Следуя в своих рассуждениях Евангелию о суде Божием (см.: Мф. 25: 31–46), Иоанн Златоуст умышленно отождествляет самого Христа с бедняком, нагим и странником, с узником в темнице, с изнуренным страдальцем. Сочувствие гонимым, больным и беднякам берет свое начало во Христе и потому не может быть связано ни с какой идеологией.
Император Юлиан Отступник свидетельствует о том, что в его время (в IV веке) в раздаче материальной помощи христиане не делали никакого различия между язычниками и христианами. На всех распространялась одна и та же любовь.
И это явно основывается на Евангелии о Страшном суде, в котором сказано, что Господь будет судить всех людей и назовет тех, кто накормил бедных и нуждающихся «благословенные Отца Моего» (Мф. 25: 34). Мы, таким образом, призваны воплощать в жизни евангельскую любовь ко всем (см.: Гал. 6: 10). Та же мысль есть и в 1-м послании к фессалоникийцам: «Всегда ищите добра и друг другу и всем» (Фес. 5: 15). Учение Библии противостоит унижению бедности и нужды.

**Материал:**

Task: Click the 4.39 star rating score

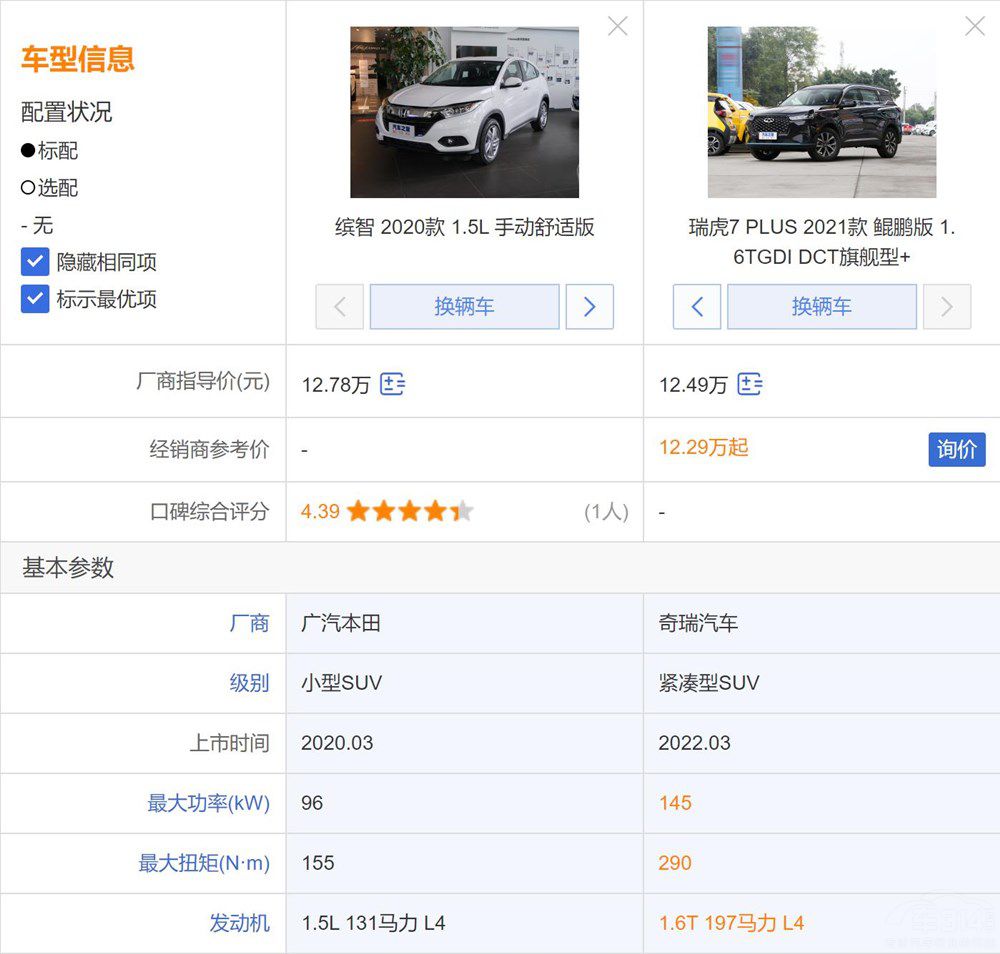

**Указания к работе:**
1. Изложите текст о милосердии к бедным в двух предложениях.
2. Продолжите текст о милосердии к бедным, начав сразу после его последнего предложения.
Материал для этой работы не понадобится.

**Ответы по заданиям:**
1. Иоанн Златоуст, следуя Евангелию о суде Божием, отождествляет Христа с бедняком, странником, узником и страдальцем, поэтому сочувствие гонимым, больным и беднякам берет начало во Христе и не связано ни с какой идеологией. По свидетельству Юлиана Отступника, христиане IV века раздавали помощь язычникам и христианам без различия, и это основано на Евангелии о Страшном суде и библейском призыве творить добро всем.

2.
Начиная с XIX века, люди были увлечены социальной проблематикой. Но социальная проблематика у нас связана с пастырским служением, то есть с любовью. Вот почему невозможно сформировать свободное общество исключительно реформами социальных и политических структур… Если даже установить некое понятие свободы, общее для нас и для неверующих, ради сотрудничества в социальной сфере, с нашей точки зрения, в любом случае именно Дух Господень – творец свободы.
Верно, что мы все стремимся к единству рода человеческого. Но путь к этому единству состоит не только в объединении более или менее близких народов. И если речь идет о том, что объединение достигается революцией, Н.А. Бердяев напоминает нам о том, что всякая революция отвратительна[3]. Но даже при мирных преобразованиях единство остается весьма хрупким без подчинения Господу или хотя бы христианским ценностям. Единство же в какой-либо религиозной среде, чтобы стать истинным, должно стремиться быть межличностным единством, инспирированным духовными идеалами, без фанатизма, без стадного чувства, без агрессивности.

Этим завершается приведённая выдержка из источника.